● **SHORT TASK**
Copy the records exactly, starting at their first line and ending with the line that contains "center [61, 493].", both included.
-- START INPUT ROWS --
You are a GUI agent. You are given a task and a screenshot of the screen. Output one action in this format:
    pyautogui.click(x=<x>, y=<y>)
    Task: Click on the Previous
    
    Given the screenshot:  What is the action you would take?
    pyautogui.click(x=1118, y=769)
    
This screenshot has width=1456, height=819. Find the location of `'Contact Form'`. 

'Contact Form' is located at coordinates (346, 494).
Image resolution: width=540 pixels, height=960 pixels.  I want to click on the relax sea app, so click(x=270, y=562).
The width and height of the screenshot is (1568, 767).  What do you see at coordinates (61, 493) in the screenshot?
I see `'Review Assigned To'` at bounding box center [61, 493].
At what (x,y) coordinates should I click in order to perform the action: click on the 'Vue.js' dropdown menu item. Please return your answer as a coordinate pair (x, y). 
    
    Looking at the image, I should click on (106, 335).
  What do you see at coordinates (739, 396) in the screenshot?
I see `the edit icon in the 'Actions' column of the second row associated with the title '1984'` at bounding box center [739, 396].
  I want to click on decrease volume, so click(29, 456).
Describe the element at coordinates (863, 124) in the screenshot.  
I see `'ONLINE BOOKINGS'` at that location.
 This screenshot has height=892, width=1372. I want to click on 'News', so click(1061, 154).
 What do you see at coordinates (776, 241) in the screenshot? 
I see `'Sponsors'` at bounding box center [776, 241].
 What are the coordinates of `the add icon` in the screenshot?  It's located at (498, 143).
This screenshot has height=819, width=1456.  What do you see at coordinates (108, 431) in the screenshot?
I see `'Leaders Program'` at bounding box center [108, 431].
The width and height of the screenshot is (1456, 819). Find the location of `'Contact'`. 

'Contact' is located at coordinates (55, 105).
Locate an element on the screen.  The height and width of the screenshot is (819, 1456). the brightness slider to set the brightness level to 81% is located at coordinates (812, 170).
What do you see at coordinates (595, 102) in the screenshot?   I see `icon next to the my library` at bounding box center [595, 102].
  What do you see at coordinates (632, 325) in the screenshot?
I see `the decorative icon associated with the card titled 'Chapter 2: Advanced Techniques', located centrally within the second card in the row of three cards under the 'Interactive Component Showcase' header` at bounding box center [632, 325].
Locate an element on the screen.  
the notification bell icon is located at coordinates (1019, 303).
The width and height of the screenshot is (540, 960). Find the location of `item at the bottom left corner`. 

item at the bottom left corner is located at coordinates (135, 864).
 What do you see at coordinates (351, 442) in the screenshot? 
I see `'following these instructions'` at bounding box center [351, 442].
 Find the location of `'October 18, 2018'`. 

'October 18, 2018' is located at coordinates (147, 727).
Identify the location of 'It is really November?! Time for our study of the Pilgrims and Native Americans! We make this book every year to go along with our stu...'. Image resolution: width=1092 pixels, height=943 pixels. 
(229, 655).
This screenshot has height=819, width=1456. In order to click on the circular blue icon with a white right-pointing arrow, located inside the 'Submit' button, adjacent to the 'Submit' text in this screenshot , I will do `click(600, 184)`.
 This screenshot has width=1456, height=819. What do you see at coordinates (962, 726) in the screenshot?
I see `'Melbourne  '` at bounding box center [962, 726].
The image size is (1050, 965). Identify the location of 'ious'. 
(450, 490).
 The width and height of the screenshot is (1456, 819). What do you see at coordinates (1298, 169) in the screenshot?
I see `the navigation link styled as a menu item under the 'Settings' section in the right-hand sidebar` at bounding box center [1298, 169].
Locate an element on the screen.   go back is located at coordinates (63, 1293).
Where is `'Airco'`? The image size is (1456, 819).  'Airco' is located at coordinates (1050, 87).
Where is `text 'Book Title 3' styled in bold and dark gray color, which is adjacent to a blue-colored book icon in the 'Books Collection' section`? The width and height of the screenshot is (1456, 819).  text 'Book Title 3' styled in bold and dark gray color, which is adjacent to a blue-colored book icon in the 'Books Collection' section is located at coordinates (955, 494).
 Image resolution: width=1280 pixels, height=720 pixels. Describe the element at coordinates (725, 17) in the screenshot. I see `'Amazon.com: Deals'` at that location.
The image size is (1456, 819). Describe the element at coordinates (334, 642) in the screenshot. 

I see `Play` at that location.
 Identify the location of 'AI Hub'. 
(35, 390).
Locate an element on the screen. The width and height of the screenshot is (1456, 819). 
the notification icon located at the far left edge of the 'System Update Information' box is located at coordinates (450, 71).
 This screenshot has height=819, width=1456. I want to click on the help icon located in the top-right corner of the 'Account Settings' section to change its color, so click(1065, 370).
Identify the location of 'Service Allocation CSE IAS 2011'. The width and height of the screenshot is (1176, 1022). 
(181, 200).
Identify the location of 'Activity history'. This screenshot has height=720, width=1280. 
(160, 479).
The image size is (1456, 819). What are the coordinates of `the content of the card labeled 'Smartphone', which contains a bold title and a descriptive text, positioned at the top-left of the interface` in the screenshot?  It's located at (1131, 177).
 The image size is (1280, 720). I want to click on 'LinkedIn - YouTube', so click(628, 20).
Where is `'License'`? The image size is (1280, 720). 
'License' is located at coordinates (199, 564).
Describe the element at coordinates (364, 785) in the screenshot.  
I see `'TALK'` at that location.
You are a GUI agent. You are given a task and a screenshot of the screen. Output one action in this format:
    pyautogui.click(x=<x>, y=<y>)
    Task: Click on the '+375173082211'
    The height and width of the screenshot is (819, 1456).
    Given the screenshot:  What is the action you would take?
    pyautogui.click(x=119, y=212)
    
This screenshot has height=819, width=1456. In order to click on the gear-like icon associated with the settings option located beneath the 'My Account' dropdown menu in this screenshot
-- END INPUT ROWS --
● **EXPECTED ANSWER**
You are a GUI agent. You are given a task and a screenshot of the screen. Output one action in this format:
    pyautogui.click(x=<x>, y=<y>)
    Task: Click on the Previous
    
    Given the screenshot:  What is the action you would take?
    pyautogui.click(x=1118, y=769)
    
This screenshot has width=1456, height=819. Find the location of `'Contact Form'`. 

'Contact Form' is located at coordinates (346, 494).
Image resolution: width=540 pixels, height=960 pixels.  I want to click on the relax sea app, so click(x=270, y=562).
The width and height of the screenshot is (1568, 767).  What do you see at coordinates (61, 493) in the screenshot?
I see `'Review Assigned To'` at bounding box center [61, 493].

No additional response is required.